Cela était la concrétisation des délibérations du Conseil de l’UE de 1997 réuni à Amsterdam : « donner la priorité au développement des compétences professionnelles et sociales, pour une meilleure adaptation des travailleurs aux évolutions du marché du travail ». La réalisation d’une école (nous citons le document du Conseil UE réuni à Lisbonne en 2000) qui donne aux étudiant-es « confiance en soi, indépendance, aptitude à prendre des risques,…capacité à se surpasser dans le monde professionnel, aptitude à diversifier les activités d’entreprise ».

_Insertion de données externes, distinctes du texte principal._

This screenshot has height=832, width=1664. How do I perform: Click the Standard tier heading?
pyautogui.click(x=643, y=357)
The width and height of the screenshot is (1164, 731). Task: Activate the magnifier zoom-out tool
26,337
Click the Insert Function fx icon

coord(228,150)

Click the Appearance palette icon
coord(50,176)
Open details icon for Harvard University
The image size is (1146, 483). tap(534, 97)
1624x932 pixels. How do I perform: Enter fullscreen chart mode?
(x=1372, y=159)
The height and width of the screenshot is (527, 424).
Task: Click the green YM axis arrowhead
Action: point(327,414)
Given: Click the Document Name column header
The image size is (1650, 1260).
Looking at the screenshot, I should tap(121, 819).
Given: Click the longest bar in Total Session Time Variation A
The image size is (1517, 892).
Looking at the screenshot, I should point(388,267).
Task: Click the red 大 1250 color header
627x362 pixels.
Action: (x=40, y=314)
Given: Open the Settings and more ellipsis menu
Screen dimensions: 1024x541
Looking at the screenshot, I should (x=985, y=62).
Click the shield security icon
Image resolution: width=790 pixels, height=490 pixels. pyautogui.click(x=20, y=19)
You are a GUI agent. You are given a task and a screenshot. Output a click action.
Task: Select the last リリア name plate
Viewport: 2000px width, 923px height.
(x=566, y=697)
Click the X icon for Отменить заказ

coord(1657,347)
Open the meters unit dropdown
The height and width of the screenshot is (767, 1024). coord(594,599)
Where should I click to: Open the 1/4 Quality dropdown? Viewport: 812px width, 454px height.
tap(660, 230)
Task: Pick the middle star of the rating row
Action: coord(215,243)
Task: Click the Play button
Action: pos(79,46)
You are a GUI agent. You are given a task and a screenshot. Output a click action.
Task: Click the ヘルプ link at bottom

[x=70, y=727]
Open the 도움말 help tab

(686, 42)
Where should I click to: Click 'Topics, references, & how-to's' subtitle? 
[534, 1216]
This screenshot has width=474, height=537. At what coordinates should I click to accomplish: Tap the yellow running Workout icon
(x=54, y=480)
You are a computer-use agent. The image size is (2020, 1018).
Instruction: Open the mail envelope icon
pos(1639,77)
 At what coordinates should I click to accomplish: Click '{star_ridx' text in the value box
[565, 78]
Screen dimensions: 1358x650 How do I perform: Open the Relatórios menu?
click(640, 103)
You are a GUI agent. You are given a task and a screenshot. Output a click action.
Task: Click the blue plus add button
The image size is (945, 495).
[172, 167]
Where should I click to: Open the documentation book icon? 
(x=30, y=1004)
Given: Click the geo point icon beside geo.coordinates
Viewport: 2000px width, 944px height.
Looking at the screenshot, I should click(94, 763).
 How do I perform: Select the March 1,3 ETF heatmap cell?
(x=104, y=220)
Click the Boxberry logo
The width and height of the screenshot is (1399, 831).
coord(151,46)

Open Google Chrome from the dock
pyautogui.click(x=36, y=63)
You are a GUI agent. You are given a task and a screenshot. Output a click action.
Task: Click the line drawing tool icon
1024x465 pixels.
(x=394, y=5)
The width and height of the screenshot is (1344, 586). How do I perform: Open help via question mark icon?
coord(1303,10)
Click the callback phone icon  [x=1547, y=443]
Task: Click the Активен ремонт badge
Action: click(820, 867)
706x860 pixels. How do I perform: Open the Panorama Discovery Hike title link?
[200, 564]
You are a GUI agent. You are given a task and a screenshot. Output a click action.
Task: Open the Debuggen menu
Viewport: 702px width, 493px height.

Il s’agissait d’une réforme très contestée par le corps enseignant. Selon les sondages, 71 % des enseignant-es désapprouvaient la loi 107 et, d’autre part, dans les premiers cinq mois de l’année (2015) s’était développé dans toutes les écoles (de la petite enfance aux lycées) un mouvement extraordinaire qui n’avait cependant pas réussi, à cause aussi de la faiblesse des politiques syndicales, à empêcher l’approbation définitive du projet.
Mais, le nouveau Président du Conseil des ministres, Giuseppe Conte, en présentant le nouveau gouvernement au Parlement, gelait toutes les attentes des enseignant-es : « nous n’avons pas l’intention de bouleverser la « bonne école ». En effet, pendant ces premiers neuf mois de gouvernance, à part quelques ajustements mineurs annoncés par le nouveau ministre de l’Instruction Marco Bussetti, fidèle de la « Lega » de la première heure, la structure de base de la « Buona Scuola » est restée intacte : réduction des horaires pour les professionnels, révision du support pour les étudiant-es handicapés, nouvel examen d’état, alternance école-travail, réforme du système scolaire pour les enfants de 0 à 6 ans.
D’ailleurs, Bussetti, jusqu’au jour de sa nomination comme ministre, a été un des plus hauts cadres de la direction de l’instruction en Lombardie, la région de Milan, depuis toujours à l’avant-garde dans la tâche de transformation des établissements scolaires en entreprises, dans l’expérimentation de l’alternance école-travail, dans l’introduction de la « didactique des compétences ».
Il s’agit de seconder les projets de la Confindustria, la principale association patronale italienne, qui, ce n’est par hasard, juste il y a un an, quelques jours seulement avant l’investiture du nouveau gouvernement, publiait un document déclarant : « La vitesse et la complexité du développement technologique exige un renouvellement de la didactique à l’école et à l’université, que peut être réalisé par l’introduction d’un plus grand nombre d’heures de laboratoire et de contamination avec le monde extérieur ».
Les conséquences de l’échec du mouvement contre la loi de la « Buona Scuola » sont encore ressenties aujourd’hui. Aux dernières élections des représentant-es syndicaux d’établissement, la CISL, le syndicat plus modéré, est redevenu le plus représentatif. Et les syndicats « de base » (COBAS, USB, UNICOBAS,…), qui avaient joué un rôle important pendant les lois de lutte, ont été marginalisés, avec des pourcentages très bas.
De plus, reste tout-à-fait irrésolu le problèmes historique de structure du système italien d’instruction, qui compte sur un budget public de 4,7 % du PIB, face à une moyenne OCSE de 5,8 %, le plus bas après le Japon. La dépense annuelle par étudiant-e est inférieure de 200 Euros par rapport à la moyenne (inférieure de presque 4 000 Euros pour les universités).
Le personnel enseignant a un âge moyen parmi le plus élevé de l’UE, à cause des réformes de retraites qui retiennent en activité jusqu’à 67 ans. Les rétributions des enseignant-es sont inférieures de 12 à 15 % de la moyenne OCSE.
Même sur ce volet, le gouvernement « du changement » apparaît pour l’école comme le gouvernement du conservatisme.